Der IW-Hinweis geht über eine bloße Kostenfrage hinaus, weil Ausweichlogistik nicht beliebig skalierbar ist. Für den Fall eines Totalausfalls der Binnenschifffahrt nennt das IW eine Größenordnung von „allein rund 3.000 zusätzlichen Tanklaster[n] pro Tag“. Entscheidend ist dabei die nächste Aussage: Diese Kapazitäten stünden nicht zur Verfügung. Damit verschiebt sich der Engpass von der Wasserstraße in das Gesamtsystem aus Transportmitteln, Fahrplänen, Umschlagpunkten und Pufferlogistik. Wenn diese Puffer fehlen, entstehen reale Störungen in Lieferketten, die sich häufig erst im weiteren Verlauf sichtbar auf Bestände, Produktionstermine und Belieferungsketten auswirken.

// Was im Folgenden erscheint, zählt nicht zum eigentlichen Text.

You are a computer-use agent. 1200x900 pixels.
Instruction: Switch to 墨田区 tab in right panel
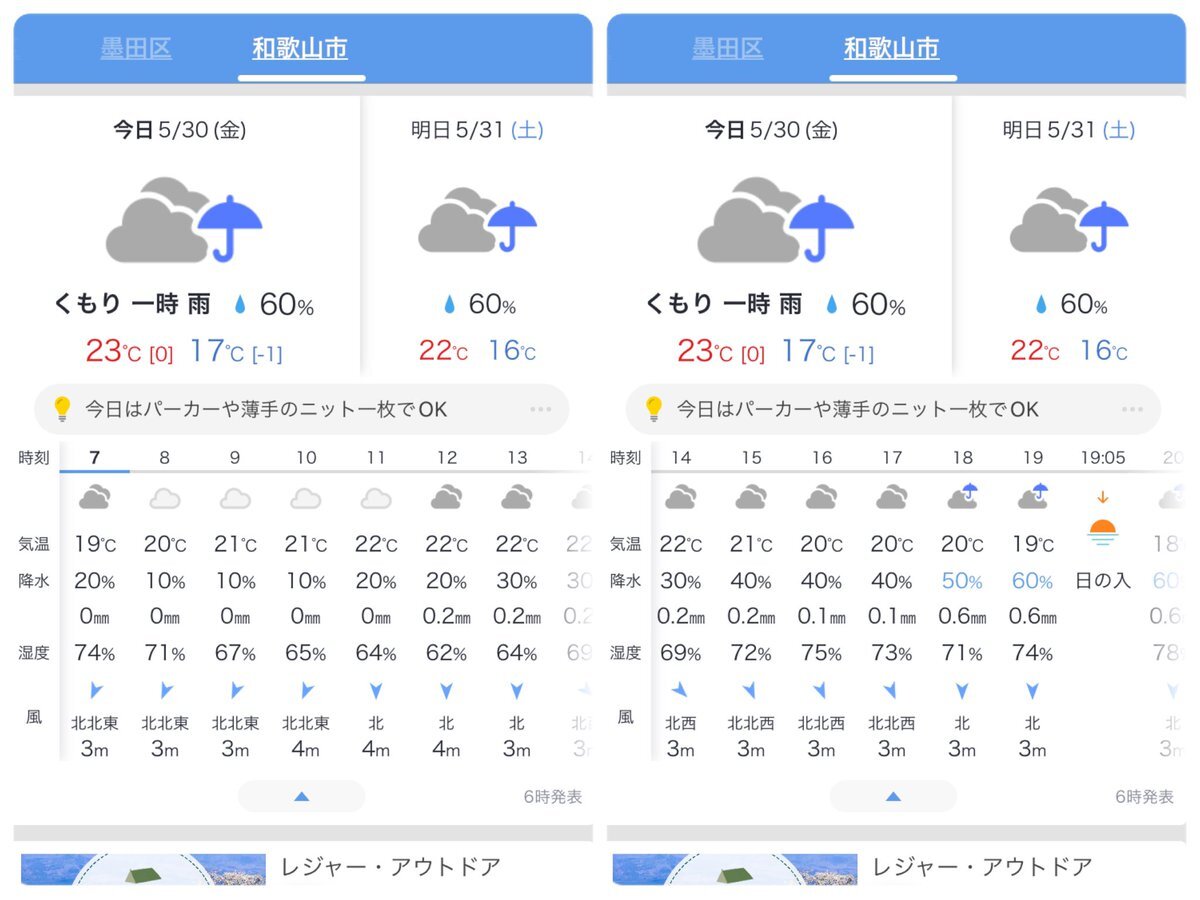pos(728,48)
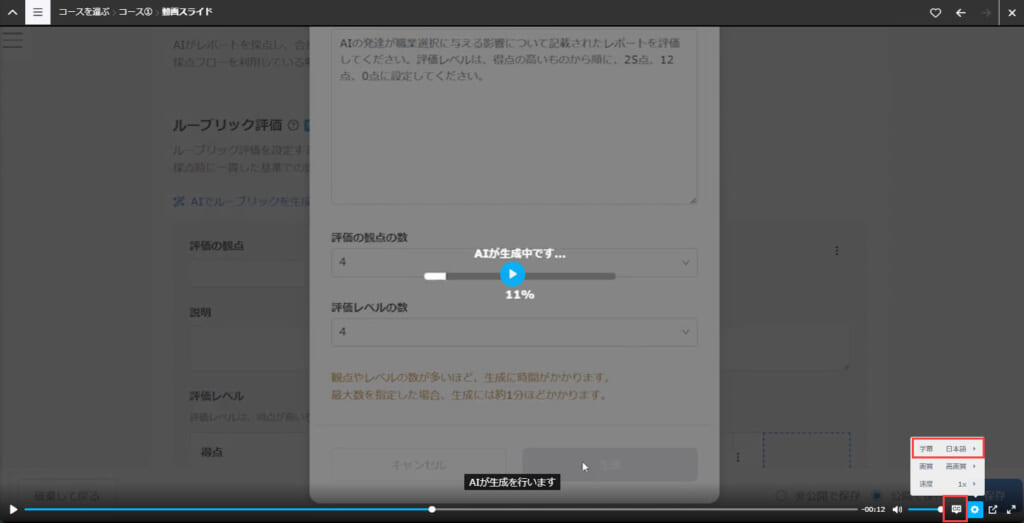
Task: Open the hamburger menu in top bar
Action: tap(37, 13)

Interessant ist auch die Branchenmechanik dahinter: Ein Ausfall der Binnenschifffahrt wirkt selten „isoliert“, weil der Rhein für viele Güterströme eine planbare Transportoption ist, die sich zwischen Seehäfen, Industriezentren und Binnenregionen einfügt. Fällt ein Teil dieser Transportkapazität weg, muss das System kurzfristig umverteilen. Genau an dieser Stelle geraten Straße und Schiene unter Druck, weil nicht nur Fahrzeuge fehlen können, sondern auch Anschlusskapazitäten an Terminals, Abstellflächen und Fahrstrecken. IW formuliert das als Risiko „reale[n] Engpässe[n] in den Lieferketten“ und ordnet es zugleich als konjunkturelle Belastung ein: Für die deutsche Wirtschaft könne das zu einer spürbaren Schwächung führen, wenn sich Unterbrechungen über mehrere Wochen oder Monate fortsetzen.

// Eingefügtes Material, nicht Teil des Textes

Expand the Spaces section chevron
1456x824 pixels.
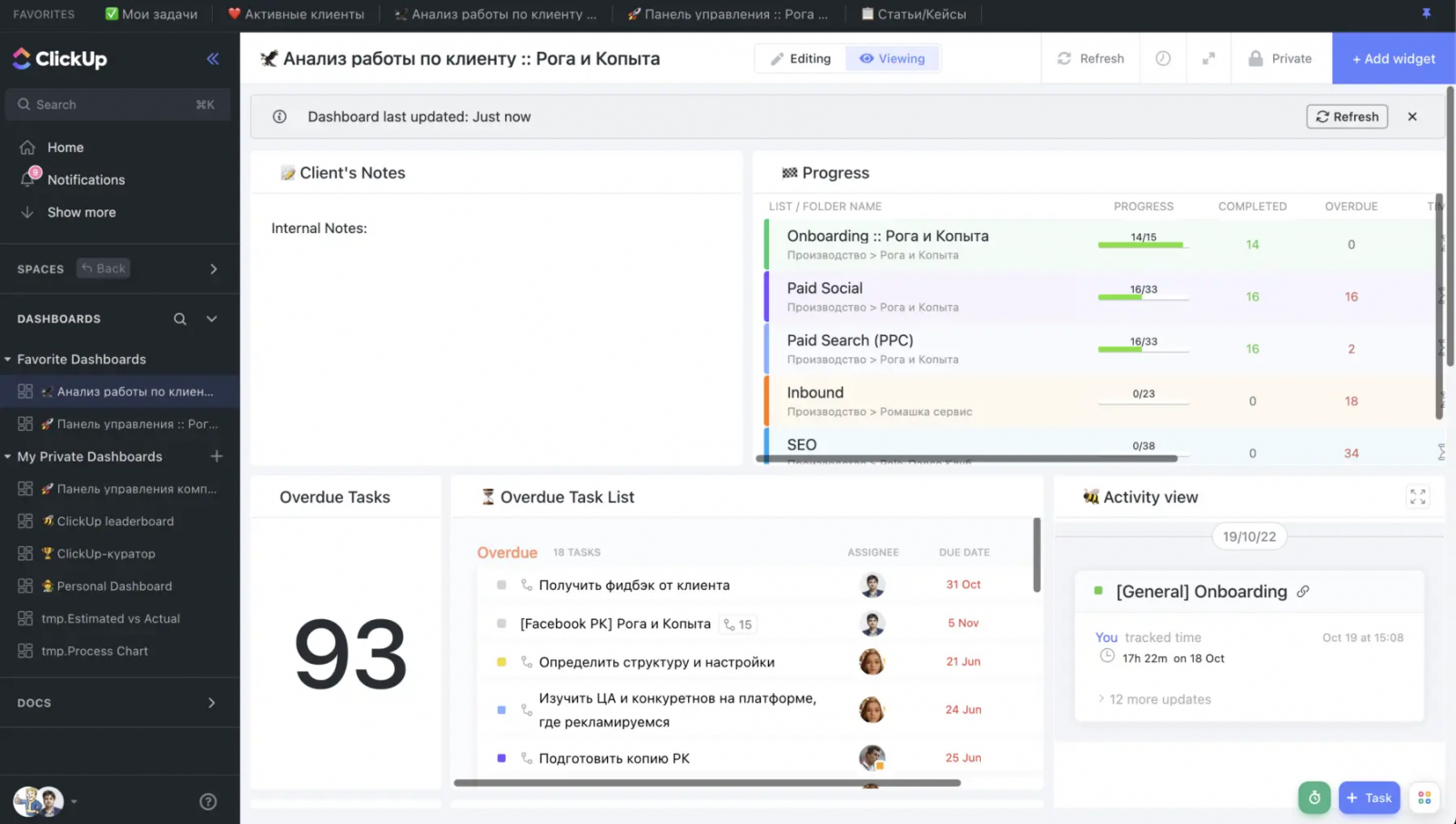click(213, 269)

Historisch betrachtet ist der Rhein-Niedrigwasserzyklus nicht völlig neu, jedoch hat sich die öffentliche Aufmerksamkeit in den letzten Jahren spürbar erhöht, weil sich Extremereignisse häufiger mit wirtschaftlichen Folgen überlagern. Bei niedrigen Pegeln wird die Nutzung von Wasserwegen besonders dann zum Problem, wenn Unternehmen ihre Logistik lange auf Effizienz getrimmt haben und weniger Spielraum für Umplanungen vorhalten. Gleichzeitig steigen die Anforderungen an Just-in-time-ähnliche Abläufe, wodurch schon moderate Kapazitätsreduktionen schneller zu Engpässen führen können. Für IT- und Logistikverantwortliche wird das Thema damit auch zu einer Daten- und Steuerungsfrage: Wie früh werden Pegelrisiken erkannt, und wie schnell lassen sich Transportketten umschichten, bevor sich daraus ein Lieferverzug verfestigt?

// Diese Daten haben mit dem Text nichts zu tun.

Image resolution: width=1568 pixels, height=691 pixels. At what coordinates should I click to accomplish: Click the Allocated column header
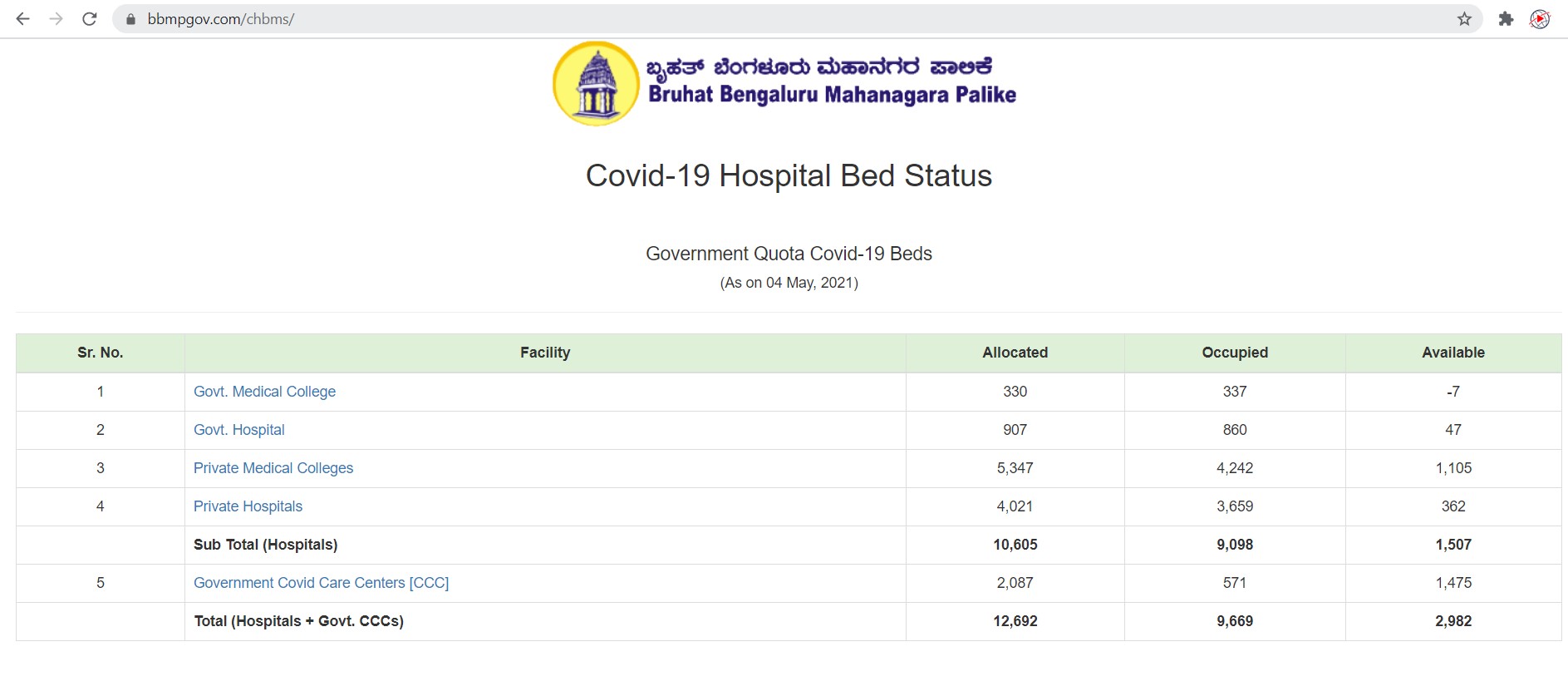coord(1015,353)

Aus Unternehmenssicht führt der IW-Ansatz zu konkreten Handlungsfeldern, auch wenn im Text selbst keine technischen Gegenmaßnahmen detailliert werden. In der Praxis zählt vor allem ein belastbarer Plan für alternative Transportfenster, abgestimmt auf die tatsächlich verfügbaren Kapazitäten im Lkw- und Schienennetz. Außerdem wird die Lagebeurteilung wichtiger: Wasserstände sind nur die Eingangsgröße; entscheidend ist, wie daraus die verfügbare Transportkapazität pro Fahrt und die erwartete Lieferzuverlässigkeit abgeleitet werden. Wer regelmäßig Szenarien bis hin zu einem weitreichenden Ausfall durchspielt, kann Entscheidungen früher treffen, etwa bei Sicherheitsbeständen, Lieferprioritäten oder Umschlagsrouten, statt im Krisenmodus zu reagieren.
Unterm Strich zeigt die IW-Warnung, wie eng Wetter- und Klimadynamiken mit industrieller Lieferfähigkeit verknüpft sind. Das Niedrigwasserproblem bleibt physikalisch, aber die Folgen werden durch Logistikdesign, verfügbare Alternativen und operative Puffer bestimmt. Wenn sich die Situation weiter verschärft, dürfte nicht nur die Transportkostenkurve anziehen, sondern auch der Wettbewerb um Transportkapazitäten in der gesamten Kette wachsen. Für Entscheider heißt das: Niedrigwasser ist nicht nur ein Umweltindikator, sondern ein Risikofaktor, der sich wie ein planbarer Bestandteil in das Supply-Chain-Management integrieren lässt.